AmiKi ist relativ jung am Start und deshalb bei Alleinerziehenden noch nicht so bekannt, wie ich mir es wünschen würde. Durch die Möglichkeit eines Beratungsstipendiums von „startsocial“ habe ich wertvollen Input erhalten. Damit soll AmiKi zu einem Begriff werden und die Hilfe auch bei Betroffenen ankommen. Insbesondere ein breit angelegtes Konzept für die Öffentlichkeitsarbeit soll hier den Bekanntheitsgrad der Initiative nachhaltig steigern.

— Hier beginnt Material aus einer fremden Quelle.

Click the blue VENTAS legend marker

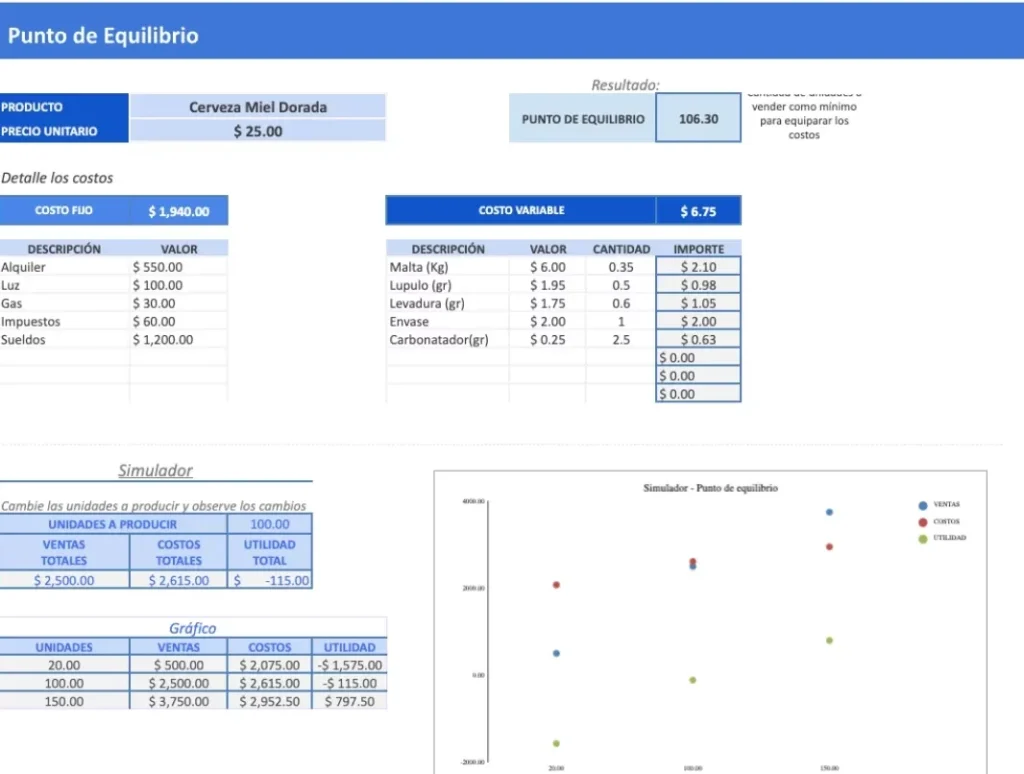[x=922, y=506]
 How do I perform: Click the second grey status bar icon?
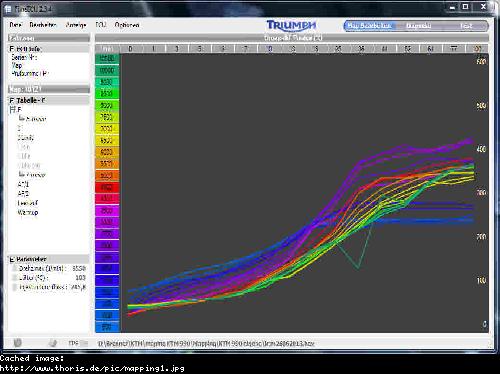point(53,343)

Die Rückmeldungen, die ich bislang erhalten habe, sind durchweg sehr positiv und motivierend. AmiKi leistet demnach für Mutter und Kind einen wertvollen und positiven Beitrag zur Bewältigung ihrer schwierigen Lebenssituation. Und genau dafür ist AmiKi auch gedacht.

 

Gibt es einen Tipp, den Sie Menschen mitgeben würden, die ganz plötzlich „alleine mit Kind“ dastehen?

Wir Menschen sehnen uns alle nach einem Leben voller Glück. Ganz besonders nach einer gescheiterten Beziehung und wenn man gefühlt vor einem Trümmerhaufen steht. Doch Glück ist nicht primär abhängig davon, ob die Menschen so sind, wie man meint, dass sie sein sollten. Ob man im Leben glücklich ist, hängt vielmehr vom Zustand des eigenen Herzens ab. Ist mein Herz voller Zorn, Hass und Neid oder ist mein Herz voller Liebe, Freude, Güte, Interesse und Hilfsbereitschaft?

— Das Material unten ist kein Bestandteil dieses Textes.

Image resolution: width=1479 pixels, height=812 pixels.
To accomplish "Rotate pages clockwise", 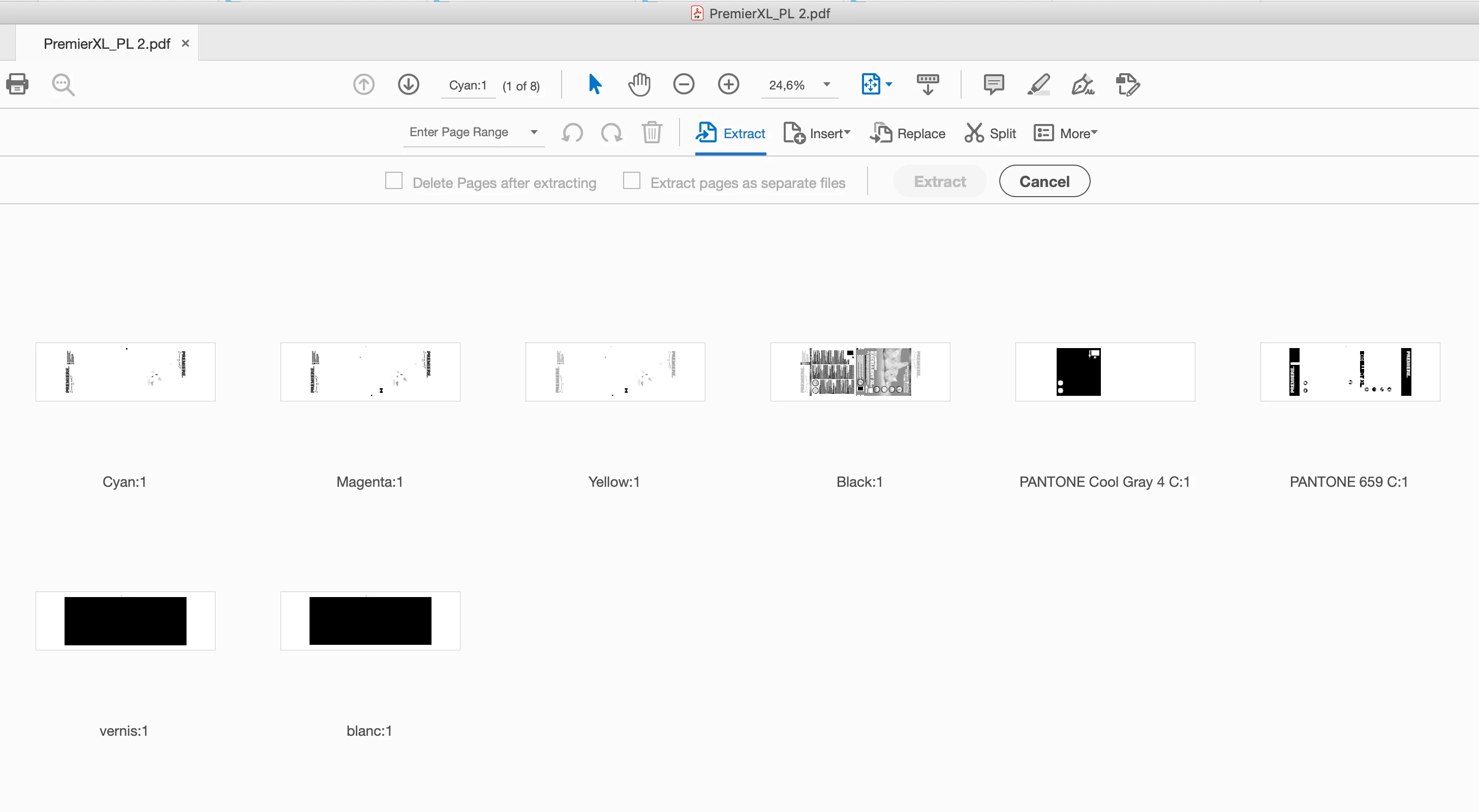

Ich würde mir für Betroffene wünschen, dass sie Frieden mit sich und ihrer Vergangenheit schließen können, denn verletzte Menschen verletzen wiederum andere Menschen. Und das ist ein Kreislauf, der nie aufhört. Besser, man schließt die Geschichte ab. Der Schlüssel dazu ist Vergebung. Und mit der Vergebung können sich wieder Türen öffnen und man gewinnt neue Kraft, das eigene Leben und das des Kindes/der Kinder auf einen guten Weg zu bringen. Und das wünsche ich Betroffenen und allen anderen von ganzem Herzen!